Data from: Retention forestry influences understory diversity and functional identity
Cite this dataset
Curzon, Miranda et al. (2020). Data from: Retention forestry influences understory diversity and functional identity [Dataset]. Dryad. https://doi.org/10.5061/dryad.z34tmpg8s
In recent decades, a paradigm shift in forest management and associated policies has led to greater emphasis on harvest practices that retain mature, overstory trees in forest stands that would otherwise be clearcut. While it is often assumed that the maintenance of compositional and structural complexity, such as that achieved through retention forestry approaches, will also mitigate negative impacts to functional diversity, empirical evidence of this relationship is sparse. We examined the effects of an aggregated retention system on taxonomic and functional diversity in a regenerating aspen-dominated forest.
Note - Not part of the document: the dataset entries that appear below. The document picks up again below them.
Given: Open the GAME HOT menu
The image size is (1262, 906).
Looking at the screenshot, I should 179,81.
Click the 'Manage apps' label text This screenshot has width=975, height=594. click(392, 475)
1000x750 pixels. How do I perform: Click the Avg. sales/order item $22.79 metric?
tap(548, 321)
Sampling was conducted along transects arranged to capture the transition from harvested (regenerating) forest to mature, unharvested forest (both intact forest stands and 0.1 ha retention aggregates). We then assessed the magnitude and distance of edge effects on multiple indices of taxonomic and functional diversity as well as functional identity. Twelve years after harvest, the distance and magnitude of edge effects on functional and taxonomic diversity did not differ between the two unharvested patch sizes (intact vs. aggregate); however, intact forest exhibited greater resistance to edge effects and greater depth of edge influence into harvested areas for some traits compared to aggregates. Analyses relying on functional traits were generally applicable across sites within a highly variable forest type, and our results demonstrate the promise of using functional traits to assess management impacts on plant diversity across a landscape. Aggregates maintained some functional attributes associated with interior forest and influenced adjacent regeneration. However, trends in some traits (i.e. shade tolerance and seed mass), particularly in the seedling layer, suggest aggregates of this size provide primarily edge habitat.
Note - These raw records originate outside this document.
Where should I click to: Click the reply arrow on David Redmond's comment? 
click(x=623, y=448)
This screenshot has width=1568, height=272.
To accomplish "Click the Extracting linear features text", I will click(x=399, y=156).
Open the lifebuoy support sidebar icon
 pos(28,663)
We characterized the understory woody community by sampling two strata: 1) seedlings and small shrubs (“seedling layer”) and 2) saplings and large shrubs (“sapling layer”). Cover for the seedling layer (all woody stems <1 m in height) was estimated to the nearest 1% (or nearest 0.1% if cover < 1%) in paired, 1 m2 subplots located 2 m perpendicular to and on either side of transects at each 10-m distance and nested within the plot used for quantifying larger vegetation (Figure 1c). Species abundance in the sapling layer was measured using a combination of two plot sizes (Figure 1c). Species and DBH (1.37 m) were recorded for larger stems (2.54 cm ≥ DBH ≤ 10 cm) in circular 5 m radius plots (78.5 m2) centered on each 10-m distance mark along transects. Smaller stems with height ≥ 1 m and DBH < 2.54 cm were measured 15 cm above the root collar in circular, 1.26 m radius (5 m2) plots nested within the larger plots.
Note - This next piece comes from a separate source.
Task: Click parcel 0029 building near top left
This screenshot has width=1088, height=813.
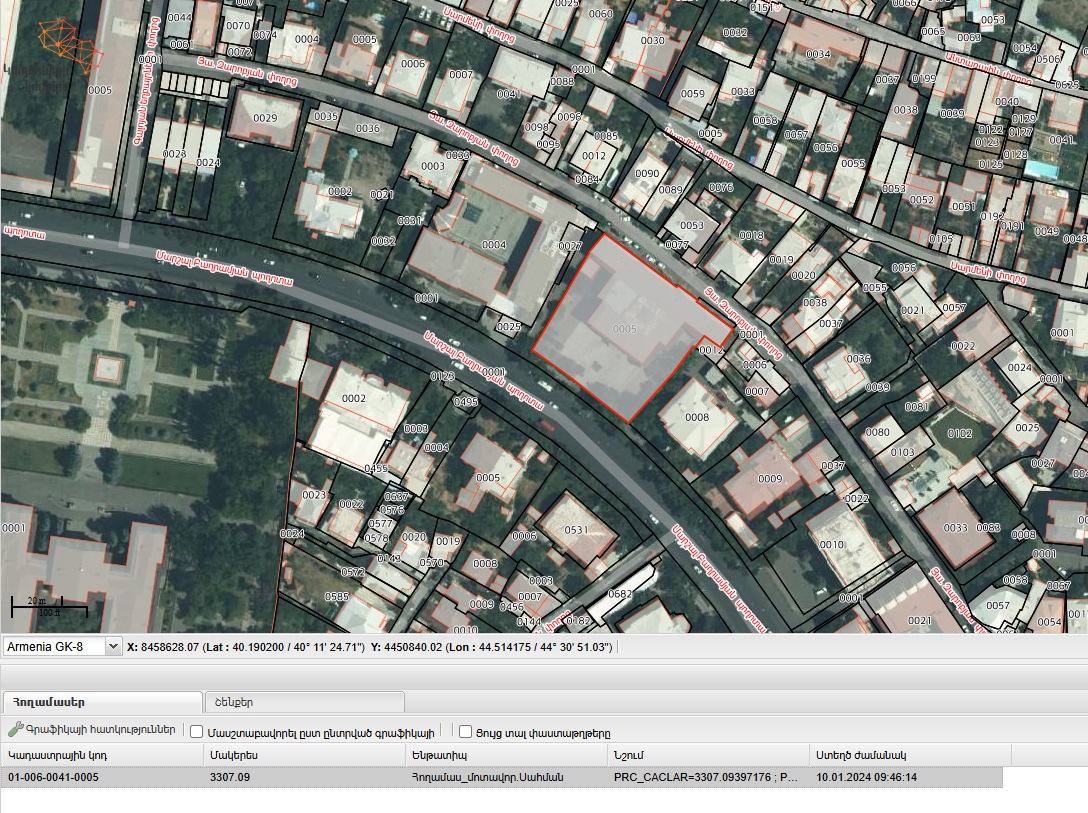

Here, we have provided cover for seedling and small shrub species in the "seedling layer" at each 10-m sampling point (an average of observations from the paired, 1 m2 plots located at each distance). We have also provided biomass for woody species observed in the "sapling layer" estimated with allometric equations (Perala and Alban 1993) using the diameter measurements described above.
Excel spreadsheet contains two tabs:
1) Sapling layer biomass: Data are biomass (Mg/ha) estimated for the sapling layer at each transect distance.
2) Seedling layer cover: Data are the average of the percent cover estimated at two, paired 1 m2 plots located at each transect distance.